Molestie, il manifesto delle attrici italiane: "Non abbiamo più paura"

Cronaca

Da Miriam Leone a Jasmine Trinca, da Geppi Cucciari a Kasia Smutniak. Oltre cento professioniste hanno firmato il manifesto Dissenso comune che punta a “un nuovo equilibrio tra donne e uomini”. E definisce le violenze “una verità così ordinaria da essere agghiacciante”

“Dalle donne dello spettacolo a tutte le donne. Questo è il tempo in cui noi abbiamo smesso di avere paura”. Recita così la lettera, riportata da Repubblica, scritta da 124 attrici e professioniste dello spettacolo intitolata Dissenso comune, il cui obiettivo è “una riscrittura degli spazi di lavoro e per una società che rifletta un nuovo equilibrio tra donne e uomini”. Ma soprattutto la creazione di una sorta di manifesto, pensato da un collettivo determinato a far sì che le denunce di molestie, moltiplicatesi anche in Italia dopo il caso Weinstein, non cadano nel dimenticatoio. “La scelta davanti alla quale ogni donna è posta sul luogo di lavoro è: ‘Abituati o esci dal sistema’”, si legge nel documento.

Chi ha firmato

Tra le donne che hanno deciso di sottoscrivere la lettera ci sono Ambra Angiolini, Cristiana Capotondi, Paola Cortellesi, Geppi Cucciari, Cristina Donadio (la Scianel di Gomorra), Isabella Ferrari e le protagoniste di 1992 e 1993 Miriam Leone e Tea Falco. Ma anche Cristina e Francesca Comencini, Valentina Lodovini, Giovanna Mezzogiorno, Vittoria Puccini, Alba Rohrwacher, Kasia Smutniak e Jasmine Trinca.

“Una verità agghiacciante”

La lettera inizia con un accenno al caso Weinstein e parla di “una verità così ordinaria da essere agghiacciante”. “Questo documento non è solo un atto di solidarietà nei confronti di tutte le attrici che hanno avuto il coraggio di parlare in Italia e che per questo sono state attaccate, vessate, querelate, ma un atto dovuto di testimonianza - si legge - Noi vi ringraziamo perché sappiamo che quello che ognuna di voi dice è vero e lo sappiamo perché è successo a tutte noi con modi e forme diverse. Noi vi sosteniamo e sosterremo in futuro voi e quante sceglieranno di raccontare la loro esperienza”. La molestia sessuale, si legge “è sistema.
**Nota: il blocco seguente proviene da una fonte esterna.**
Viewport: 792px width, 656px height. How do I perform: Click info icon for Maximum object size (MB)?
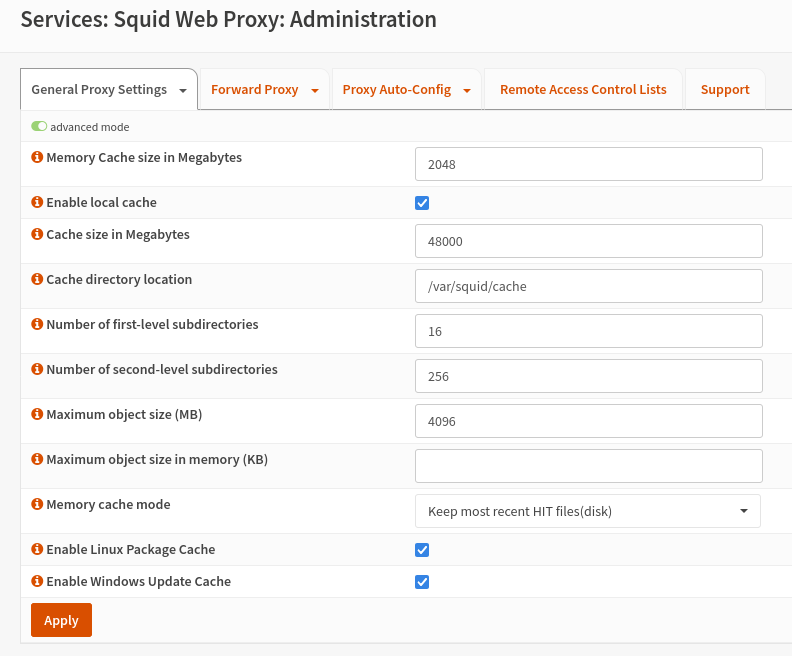pos(38,415)
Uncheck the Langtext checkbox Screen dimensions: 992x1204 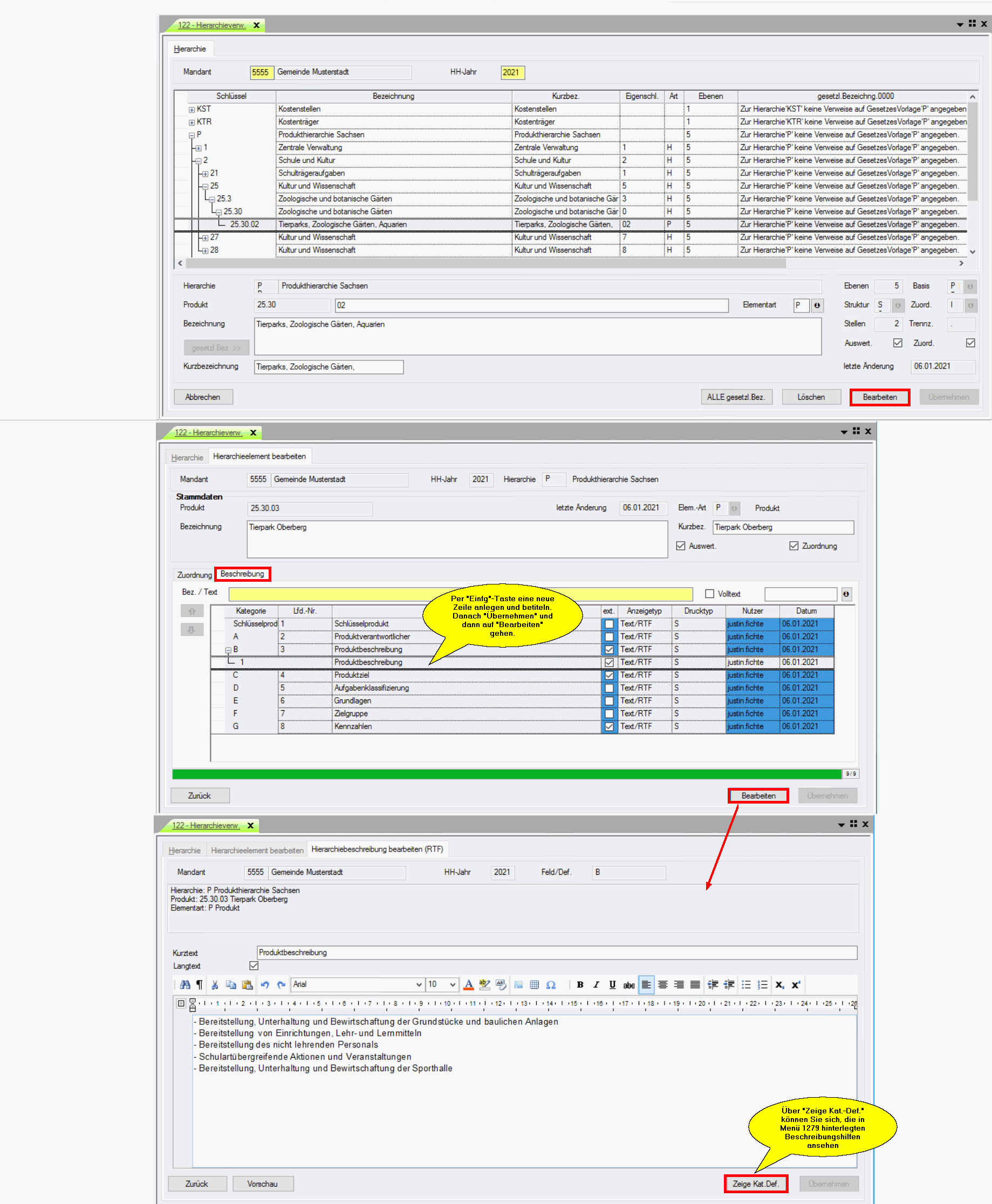[x=254, y=965]
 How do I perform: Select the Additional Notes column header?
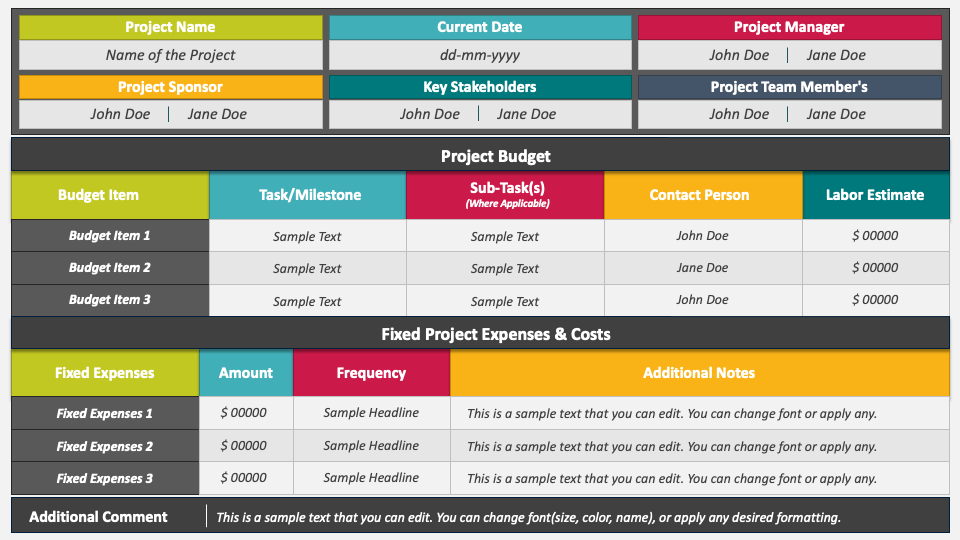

La disuguaglianza di genere negli spazi di lavoro rende le donne, tutte le donne, a rischio di molestia poiché sottoposte sempre a un implicito ricatto. Succede alla segretaria, all’operaia, all’immigrata, alla studentessa, alla specializzanda, alla collaboratrice domestica. Succede a tutte”.
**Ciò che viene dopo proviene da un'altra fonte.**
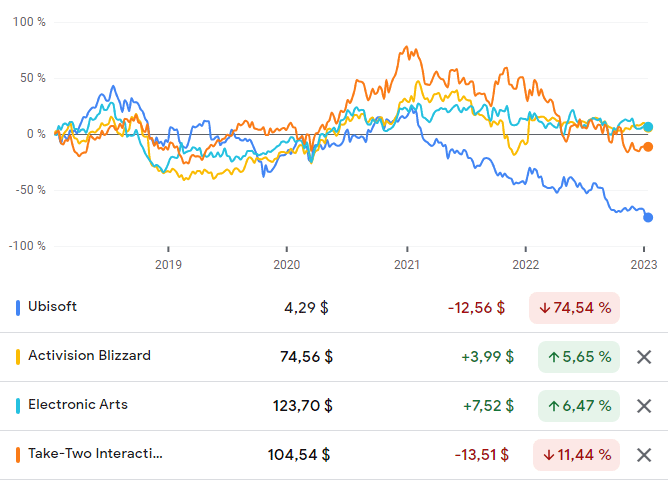
Task: Click Ubisoft blue color marker
Action: click(18, 308)
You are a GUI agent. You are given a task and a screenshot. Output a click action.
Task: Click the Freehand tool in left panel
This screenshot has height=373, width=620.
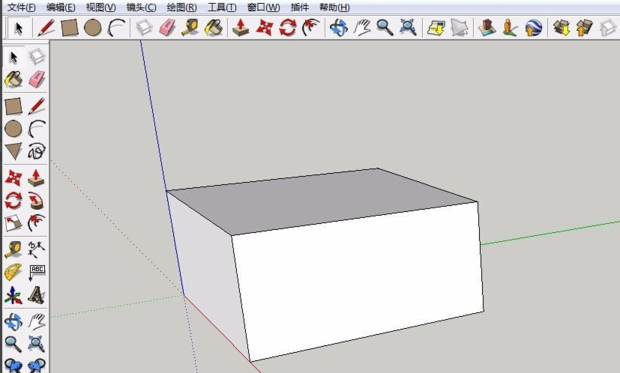point(36,151)
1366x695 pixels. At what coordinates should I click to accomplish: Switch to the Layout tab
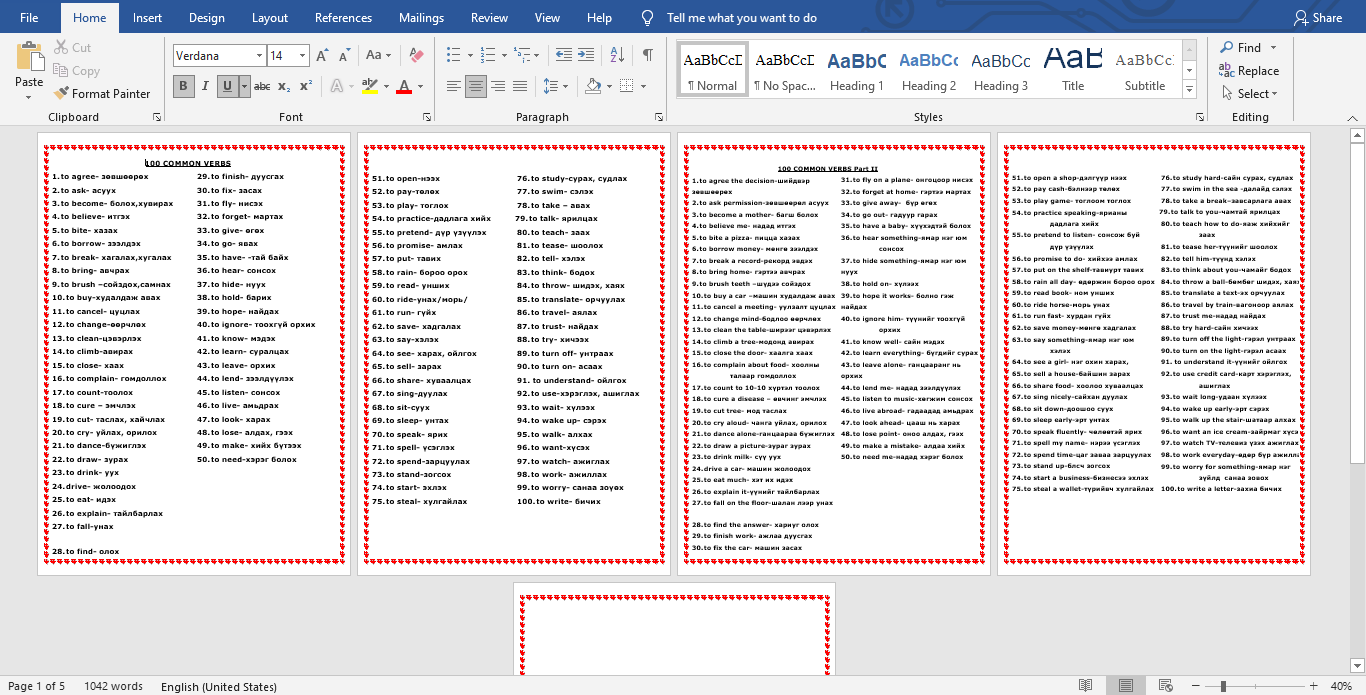(x=270, y=18)
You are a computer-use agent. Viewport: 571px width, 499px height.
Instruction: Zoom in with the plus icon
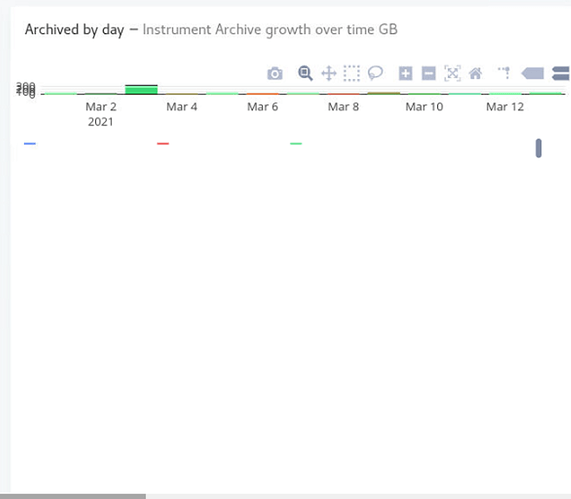(x=405, y=73)
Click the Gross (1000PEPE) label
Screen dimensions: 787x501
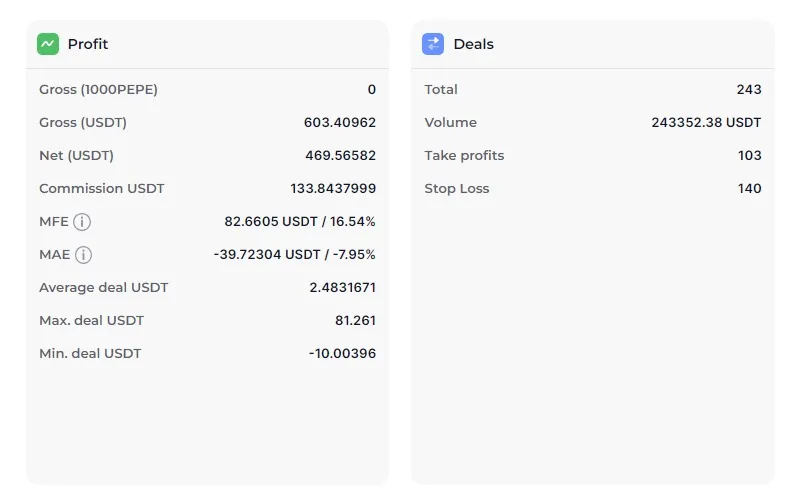[x=98, y=90]
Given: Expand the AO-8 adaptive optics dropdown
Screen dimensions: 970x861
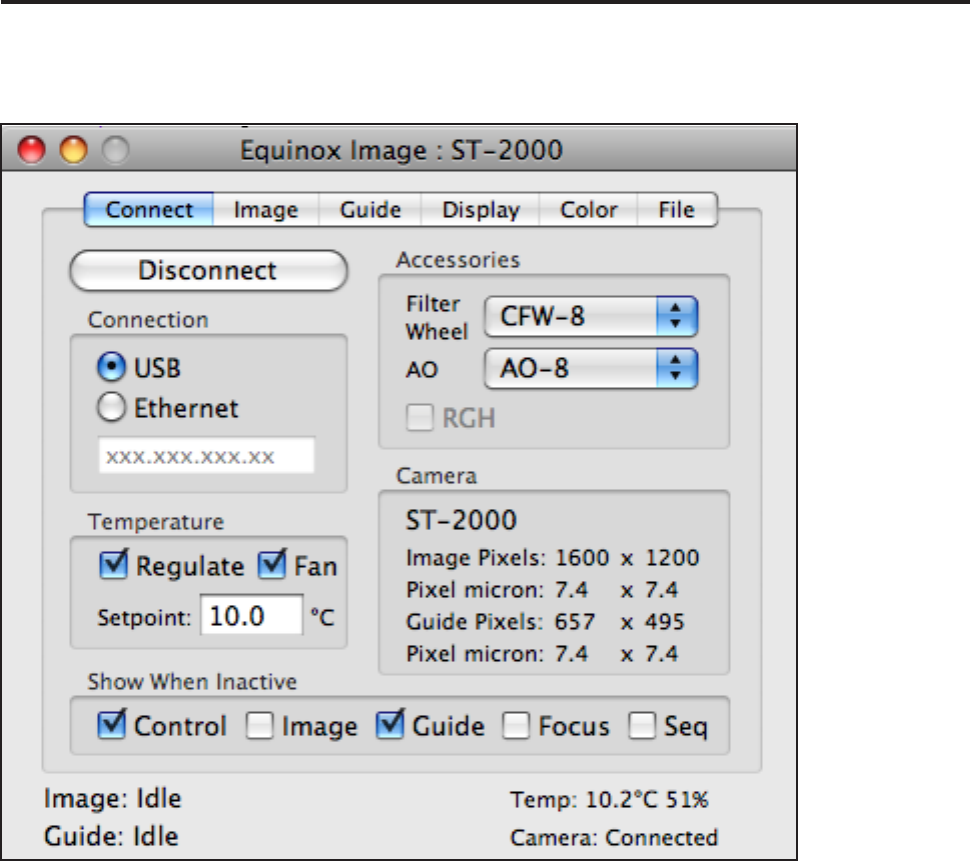Looking at the screenshot, I should [590, 369].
La macchina della rimozione

Le 124 attrici e donne di spettacolo analizzano anche il ruolo del “capro espiatorio. Si crea una momentanea ondata di sdegno che riguarda un singolo regista, produttore, magistrato, medico, un singolo uomo di potere insomma. Non appena l’ondata di sdegno si placa, il buonsenso comune inizia a interrogarsi sulla veridicità di quanto hanno detto le ‘molestate’ e inizia a farsi delle domande su chi siano, come si comportino, che interesse le abbia portate a parlare”. Infine, scrivono, “il buon senso comune inizia a interrogarsi sul libero e sano gioco della seduzione e sui chiari meriti artistici, professionali o commerciali del molestatore che alla lunga verrà reinserito nel sistema. Così facendo questa macchina della rimozione vorrebbe zittirci e farci pensare due volte prima di aprire bocca, specialmente se certe cose sono accadute in passato e quindi non valgono più”.

Perché le attrici?

Le firmatarie spiegano anche che “non è la gogna mediatica che ci interessa”, che ci sono due ragioni che le hanno spinte a scrivere questa lettera: “La prima è che il corpo dell’attrice è un corpo che incarna il desiderio collettivo, e poiché in questo sistema il desiderio collettivo è il desiderio maschile, il buonsenso comune vede in loro creature narcisiste, volubili e vanesie, disposte a usare il loro corpo come merce di scambio pur di apparire. Le attrici in quanto corpi pubblicamente esposti smascherano un sistema che va oltre il nostro specifico mondo ma riguarda tutte le donne negli spazi di lavoro e non”. La seconda, aggiungono, “è perché loro hanno la forza di poter parlare, la loro visibilità è la nostra cassa di risonanza. Le attrici hanno il merito e il dovere di farsi portavoce di questa battaglia per tutte quelle donne che vivono la medesima condizione sui posti di lavoro la cui parola non ha la stessa voce o forza”.